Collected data
---+---

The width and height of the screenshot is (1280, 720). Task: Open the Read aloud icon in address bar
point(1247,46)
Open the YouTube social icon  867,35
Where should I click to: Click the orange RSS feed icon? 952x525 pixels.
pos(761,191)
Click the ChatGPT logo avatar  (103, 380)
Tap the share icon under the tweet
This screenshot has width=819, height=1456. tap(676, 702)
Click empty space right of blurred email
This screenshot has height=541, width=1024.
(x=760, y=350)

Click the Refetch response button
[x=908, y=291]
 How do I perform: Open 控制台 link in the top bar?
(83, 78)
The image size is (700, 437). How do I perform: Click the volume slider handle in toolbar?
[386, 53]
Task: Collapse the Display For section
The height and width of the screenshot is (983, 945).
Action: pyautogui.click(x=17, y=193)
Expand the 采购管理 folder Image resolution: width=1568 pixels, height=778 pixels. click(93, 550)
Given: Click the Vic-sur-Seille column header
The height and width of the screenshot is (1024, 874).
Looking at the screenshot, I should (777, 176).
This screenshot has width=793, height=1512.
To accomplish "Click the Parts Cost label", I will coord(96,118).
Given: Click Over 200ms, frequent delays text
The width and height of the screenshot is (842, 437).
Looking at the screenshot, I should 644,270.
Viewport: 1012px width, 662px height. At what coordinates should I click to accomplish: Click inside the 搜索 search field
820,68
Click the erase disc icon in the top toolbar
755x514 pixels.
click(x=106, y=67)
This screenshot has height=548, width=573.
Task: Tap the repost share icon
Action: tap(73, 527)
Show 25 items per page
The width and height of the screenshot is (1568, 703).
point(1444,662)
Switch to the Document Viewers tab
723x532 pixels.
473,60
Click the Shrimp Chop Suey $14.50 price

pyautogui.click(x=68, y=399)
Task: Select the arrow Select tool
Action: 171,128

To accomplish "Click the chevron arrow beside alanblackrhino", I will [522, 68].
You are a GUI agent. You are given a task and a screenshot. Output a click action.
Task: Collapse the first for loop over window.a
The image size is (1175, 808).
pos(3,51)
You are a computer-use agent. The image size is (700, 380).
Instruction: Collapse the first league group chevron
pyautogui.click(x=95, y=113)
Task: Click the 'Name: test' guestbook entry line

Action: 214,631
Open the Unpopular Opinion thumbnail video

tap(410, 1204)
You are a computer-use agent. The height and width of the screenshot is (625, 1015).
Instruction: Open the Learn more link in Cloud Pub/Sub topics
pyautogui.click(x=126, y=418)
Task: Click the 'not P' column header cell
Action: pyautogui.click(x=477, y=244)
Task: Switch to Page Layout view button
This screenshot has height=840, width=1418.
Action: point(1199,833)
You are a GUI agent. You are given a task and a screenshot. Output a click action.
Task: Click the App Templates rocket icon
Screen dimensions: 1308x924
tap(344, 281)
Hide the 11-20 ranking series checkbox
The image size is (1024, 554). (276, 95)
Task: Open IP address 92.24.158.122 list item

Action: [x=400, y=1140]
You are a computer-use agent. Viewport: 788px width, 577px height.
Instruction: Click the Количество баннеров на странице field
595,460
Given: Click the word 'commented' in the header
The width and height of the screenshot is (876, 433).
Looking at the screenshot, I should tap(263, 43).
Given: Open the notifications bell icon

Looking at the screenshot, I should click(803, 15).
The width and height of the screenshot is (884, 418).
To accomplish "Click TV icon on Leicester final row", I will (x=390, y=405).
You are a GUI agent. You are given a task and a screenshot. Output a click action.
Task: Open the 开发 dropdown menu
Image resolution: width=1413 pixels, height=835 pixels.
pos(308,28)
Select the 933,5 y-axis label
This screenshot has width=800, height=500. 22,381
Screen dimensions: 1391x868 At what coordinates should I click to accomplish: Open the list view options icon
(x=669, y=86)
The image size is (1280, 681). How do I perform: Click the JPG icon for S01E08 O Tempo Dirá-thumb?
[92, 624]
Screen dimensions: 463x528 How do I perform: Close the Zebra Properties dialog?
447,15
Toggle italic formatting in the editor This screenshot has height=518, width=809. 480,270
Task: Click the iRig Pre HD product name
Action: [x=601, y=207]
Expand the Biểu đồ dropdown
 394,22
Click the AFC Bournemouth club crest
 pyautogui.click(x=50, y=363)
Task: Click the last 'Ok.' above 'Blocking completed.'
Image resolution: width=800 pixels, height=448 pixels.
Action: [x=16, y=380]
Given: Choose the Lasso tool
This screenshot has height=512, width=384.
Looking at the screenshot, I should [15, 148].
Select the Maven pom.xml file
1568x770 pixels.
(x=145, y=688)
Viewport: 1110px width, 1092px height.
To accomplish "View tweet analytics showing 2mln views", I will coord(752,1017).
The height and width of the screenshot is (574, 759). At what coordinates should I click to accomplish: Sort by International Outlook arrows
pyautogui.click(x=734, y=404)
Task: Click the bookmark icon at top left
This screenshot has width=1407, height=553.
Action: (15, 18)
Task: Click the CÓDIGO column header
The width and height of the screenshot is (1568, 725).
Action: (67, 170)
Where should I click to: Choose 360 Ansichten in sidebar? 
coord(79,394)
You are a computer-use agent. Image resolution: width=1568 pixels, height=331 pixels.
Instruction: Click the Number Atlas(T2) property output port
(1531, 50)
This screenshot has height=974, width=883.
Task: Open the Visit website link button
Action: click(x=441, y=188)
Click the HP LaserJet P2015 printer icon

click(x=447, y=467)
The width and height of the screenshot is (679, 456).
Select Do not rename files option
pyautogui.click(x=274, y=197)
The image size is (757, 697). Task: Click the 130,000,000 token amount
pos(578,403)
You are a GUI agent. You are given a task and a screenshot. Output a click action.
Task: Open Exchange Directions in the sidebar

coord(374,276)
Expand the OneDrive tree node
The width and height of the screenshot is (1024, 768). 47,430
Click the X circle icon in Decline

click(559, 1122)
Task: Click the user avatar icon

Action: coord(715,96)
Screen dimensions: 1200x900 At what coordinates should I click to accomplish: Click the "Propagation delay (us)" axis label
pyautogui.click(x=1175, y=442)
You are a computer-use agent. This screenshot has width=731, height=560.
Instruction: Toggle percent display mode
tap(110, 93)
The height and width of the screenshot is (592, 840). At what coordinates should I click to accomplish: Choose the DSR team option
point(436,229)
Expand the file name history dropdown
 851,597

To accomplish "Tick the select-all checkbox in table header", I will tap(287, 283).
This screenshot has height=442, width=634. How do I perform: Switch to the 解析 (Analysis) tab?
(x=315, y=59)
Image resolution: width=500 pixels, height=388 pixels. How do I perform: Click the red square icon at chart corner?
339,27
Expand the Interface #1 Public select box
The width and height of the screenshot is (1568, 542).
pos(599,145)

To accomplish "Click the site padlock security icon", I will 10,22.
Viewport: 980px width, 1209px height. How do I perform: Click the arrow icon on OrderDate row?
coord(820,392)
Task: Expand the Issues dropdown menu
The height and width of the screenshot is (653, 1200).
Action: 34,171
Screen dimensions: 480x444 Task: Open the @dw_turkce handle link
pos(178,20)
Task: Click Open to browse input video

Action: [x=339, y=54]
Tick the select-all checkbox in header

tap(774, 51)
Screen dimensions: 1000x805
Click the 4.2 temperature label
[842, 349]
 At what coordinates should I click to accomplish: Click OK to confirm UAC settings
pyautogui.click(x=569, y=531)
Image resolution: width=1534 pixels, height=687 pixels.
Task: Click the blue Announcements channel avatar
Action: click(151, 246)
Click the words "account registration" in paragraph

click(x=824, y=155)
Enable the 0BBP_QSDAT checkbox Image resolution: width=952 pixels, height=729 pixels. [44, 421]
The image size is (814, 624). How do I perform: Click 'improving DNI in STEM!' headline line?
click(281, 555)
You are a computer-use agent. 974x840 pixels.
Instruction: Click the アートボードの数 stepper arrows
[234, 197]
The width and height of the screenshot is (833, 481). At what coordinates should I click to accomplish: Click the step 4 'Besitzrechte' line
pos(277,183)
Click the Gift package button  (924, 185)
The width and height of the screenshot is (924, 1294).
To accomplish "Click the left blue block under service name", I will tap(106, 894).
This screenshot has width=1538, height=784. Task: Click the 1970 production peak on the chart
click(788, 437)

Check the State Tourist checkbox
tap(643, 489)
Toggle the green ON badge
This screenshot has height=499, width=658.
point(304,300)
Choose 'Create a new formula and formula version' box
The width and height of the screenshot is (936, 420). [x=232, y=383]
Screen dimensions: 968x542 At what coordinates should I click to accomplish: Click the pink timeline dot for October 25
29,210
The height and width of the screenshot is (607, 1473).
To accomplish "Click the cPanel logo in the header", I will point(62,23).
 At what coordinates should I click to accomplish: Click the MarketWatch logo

---+---

**Assigned task**
Compute the number of lines in the records that contain the string "menu", and return that number alone.

**Response**
2